What is expected — Counting task for the entries below: give the number of lines that contain the word "computer", with no other text.

* * * * * * *

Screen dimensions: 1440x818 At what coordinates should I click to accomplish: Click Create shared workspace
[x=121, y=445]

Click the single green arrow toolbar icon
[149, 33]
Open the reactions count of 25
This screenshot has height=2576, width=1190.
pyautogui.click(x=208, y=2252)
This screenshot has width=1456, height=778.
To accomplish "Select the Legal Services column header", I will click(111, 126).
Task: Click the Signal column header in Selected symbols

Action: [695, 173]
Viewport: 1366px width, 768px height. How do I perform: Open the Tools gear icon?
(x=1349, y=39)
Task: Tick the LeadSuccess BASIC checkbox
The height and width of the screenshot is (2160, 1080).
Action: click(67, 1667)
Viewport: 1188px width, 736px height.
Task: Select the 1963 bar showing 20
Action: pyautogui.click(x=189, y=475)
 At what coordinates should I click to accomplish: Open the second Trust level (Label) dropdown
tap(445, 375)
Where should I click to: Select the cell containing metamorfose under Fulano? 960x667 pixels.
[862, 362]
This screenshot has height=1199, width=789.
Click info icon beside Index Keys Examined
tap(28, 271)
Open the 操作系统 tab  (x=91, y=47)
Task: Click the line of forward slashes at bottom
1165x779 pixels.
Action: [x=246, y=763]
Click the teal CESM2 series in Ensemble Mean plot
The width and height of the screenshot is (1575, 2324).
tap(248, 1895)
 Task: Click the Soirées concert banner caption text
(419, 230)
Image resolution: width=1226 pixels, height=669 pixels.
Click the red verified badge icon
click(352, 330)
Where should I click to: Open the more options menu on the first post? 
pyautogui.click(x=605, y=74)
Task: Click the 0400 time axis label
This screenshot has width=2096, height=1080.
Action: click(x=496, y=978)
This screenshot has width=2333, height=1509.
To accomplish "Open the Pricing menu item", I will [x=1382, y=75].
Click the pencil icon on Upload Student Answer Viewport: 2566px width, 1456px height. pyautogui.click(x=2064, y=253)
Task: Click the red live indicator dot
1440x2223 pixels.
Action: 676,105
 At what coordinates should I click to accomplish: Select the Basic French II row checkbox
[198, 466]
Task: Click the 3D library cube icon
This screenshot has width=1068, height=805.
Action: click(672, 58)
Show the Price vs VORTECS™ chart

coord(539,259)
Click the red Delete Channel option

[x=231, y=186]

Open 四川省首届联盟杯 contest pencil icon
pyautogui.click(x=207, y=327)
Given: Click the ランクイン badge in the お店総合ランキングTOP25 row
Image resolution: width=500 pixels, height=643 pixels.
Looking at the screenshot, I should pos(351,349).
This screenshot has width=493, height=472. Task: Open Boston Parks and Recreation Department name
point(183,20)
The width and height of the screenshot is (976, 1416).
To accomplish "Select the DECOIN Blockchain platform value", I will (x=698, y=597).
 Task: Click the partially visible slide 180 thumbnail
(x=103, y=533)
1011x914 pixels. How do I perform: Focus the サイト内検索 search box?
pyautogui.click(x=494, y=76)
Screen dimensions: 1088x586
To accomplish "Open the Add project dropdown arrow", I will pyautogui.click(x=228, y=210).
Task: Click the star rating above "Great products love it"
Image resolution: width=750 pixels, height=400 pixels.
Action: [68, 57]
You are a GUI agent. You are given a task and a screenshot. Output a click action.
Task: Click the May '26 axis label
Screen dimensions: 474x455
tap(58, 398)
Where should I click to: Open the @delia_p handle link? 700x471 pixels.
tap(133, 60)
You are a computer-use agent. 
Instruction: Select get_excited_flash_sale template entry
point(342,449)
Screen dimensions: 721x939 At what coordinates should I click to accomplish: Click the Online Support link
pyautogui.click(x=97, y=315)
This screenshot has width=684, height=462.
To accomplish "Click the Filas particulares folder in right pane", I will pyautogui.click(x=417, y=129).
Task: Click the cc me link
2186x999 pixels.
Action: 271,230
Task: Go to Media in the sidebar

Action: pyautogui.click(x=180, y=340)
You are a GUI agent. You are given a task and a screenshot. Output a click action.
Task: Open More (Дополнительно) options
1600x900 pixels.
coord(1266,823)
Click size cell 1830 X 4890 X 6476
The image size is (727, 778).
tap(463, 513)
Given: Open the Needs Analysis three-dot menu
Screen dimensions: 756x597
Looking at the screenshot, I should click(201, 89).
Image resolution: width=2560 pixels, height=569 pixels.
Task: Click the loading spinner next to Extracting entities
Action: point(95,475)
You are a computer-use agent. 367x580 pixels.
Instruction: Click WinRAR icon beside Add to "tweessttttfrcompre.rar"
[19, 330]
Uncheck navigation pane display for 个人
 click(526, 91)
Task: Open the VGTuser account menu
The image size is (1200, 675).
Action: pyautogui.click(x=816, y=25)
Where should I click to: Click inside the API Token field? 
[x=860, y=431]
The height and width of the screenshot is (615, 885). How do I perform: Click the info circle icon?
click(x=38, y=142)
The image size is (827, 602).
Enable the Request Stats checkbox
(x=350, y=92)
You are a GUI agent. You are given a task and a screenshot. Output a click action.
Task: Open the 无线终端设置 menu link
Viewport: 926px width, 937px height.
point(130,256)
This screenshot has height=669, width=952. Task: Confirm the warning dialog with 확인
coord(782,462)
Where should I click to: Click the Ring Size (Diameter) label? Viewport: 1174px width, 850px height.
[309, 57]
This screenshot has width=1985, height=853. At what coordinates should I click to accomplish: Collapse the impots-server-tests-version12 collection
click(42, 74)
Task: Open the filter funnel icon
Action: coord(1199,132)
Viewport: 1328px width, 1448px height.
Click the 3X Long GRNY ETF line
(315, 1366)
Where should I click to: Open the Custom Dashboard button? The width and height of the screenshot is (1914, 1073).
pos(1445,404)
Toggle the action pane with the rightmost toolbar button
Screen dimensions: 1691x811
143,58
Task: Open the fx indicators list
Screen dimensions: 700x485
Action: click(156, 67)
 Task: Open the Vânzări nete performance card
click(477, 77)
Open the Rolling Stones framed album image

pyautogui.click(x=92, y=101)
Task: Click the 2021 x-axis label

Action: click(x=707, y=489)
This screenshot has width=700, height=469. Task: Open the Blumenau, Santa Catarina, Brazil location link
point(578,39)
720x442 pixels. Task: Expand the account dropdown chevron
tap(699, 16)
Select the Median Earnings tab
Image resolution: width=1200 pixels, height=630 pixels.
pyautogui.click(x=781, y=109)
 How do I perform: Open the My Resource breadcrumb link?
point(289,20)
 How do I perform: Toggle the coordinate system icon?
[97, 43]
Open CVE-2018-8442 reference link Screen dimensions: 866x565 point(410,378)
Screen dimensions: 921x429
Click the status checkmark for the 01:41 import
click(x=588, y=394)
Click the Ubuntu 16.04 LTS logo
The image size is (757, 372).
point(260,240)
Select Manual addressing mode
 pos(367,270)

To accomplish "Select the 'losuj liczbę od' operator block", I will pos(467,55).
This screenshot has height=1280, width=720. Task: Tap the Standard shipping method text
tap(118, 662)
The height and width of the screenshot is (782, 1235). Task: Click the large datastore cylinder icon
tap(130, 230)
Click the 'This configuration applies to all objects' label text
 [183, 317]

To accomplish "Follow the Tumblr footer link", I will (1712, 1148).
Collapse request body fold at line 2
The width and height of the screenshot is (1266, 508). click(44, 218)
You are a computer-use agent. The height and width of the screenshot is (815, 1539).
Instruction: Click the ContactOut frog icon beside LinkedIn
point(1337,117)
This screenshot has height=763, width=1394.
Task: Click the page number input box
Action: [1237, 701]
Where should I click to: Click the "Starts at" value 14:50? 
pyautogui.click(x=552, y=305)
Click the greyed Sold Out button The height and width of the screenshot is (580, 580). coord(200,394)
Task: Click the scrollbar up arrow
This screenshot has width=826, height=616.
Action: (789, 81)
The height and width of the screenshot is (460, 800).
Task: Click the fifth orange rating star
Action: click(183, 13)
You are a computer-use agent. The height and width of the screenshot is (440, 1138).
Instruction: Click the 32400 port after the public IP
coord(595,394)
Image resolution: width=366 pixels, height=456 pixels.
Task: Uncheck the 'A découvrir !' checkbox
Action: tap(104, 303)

* * * * * * *

Output of the exercise — 4